* INSTRUCTIONS FOR THE TASK
Scan the records below and say how many lines include the word "August", giving no other text.

-=-=-=-=-

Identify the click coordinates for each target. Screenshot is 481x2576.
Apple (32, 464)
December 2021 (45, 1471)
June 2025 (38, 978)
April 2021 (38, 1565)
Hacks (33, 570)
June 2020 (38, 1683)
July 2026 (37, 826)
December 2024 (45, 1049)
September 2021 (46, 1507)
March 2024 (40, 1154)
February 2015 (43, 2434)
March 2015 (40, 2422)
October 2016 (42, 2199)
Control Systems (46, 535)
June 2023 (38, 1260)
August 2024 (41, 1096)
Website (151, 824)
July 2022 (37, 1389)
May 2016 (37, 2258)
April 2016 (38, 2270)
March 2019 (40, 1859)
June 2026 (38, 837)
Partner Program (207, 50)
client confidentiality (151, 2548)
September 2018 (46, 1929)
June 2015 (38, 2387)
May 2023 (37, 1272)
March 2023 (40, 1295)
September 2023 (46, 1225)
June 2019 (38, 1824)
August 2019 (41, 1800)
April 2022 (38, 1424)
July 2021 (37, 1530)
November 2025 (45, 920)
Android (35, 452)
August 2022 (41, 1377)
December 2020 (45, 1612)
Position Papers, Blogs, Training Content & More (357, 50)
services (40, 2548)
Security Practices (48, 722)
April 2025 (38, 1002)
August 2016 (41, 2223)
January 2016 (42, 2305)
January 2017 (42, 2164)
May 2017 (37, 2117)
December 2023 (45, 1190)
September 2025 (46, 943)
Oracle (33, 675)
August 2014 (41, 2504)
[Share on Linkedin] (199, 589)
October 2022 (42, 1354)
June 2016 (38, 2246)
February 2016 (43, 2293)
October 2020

-=-=-=-=-

* TASK ANSWER
5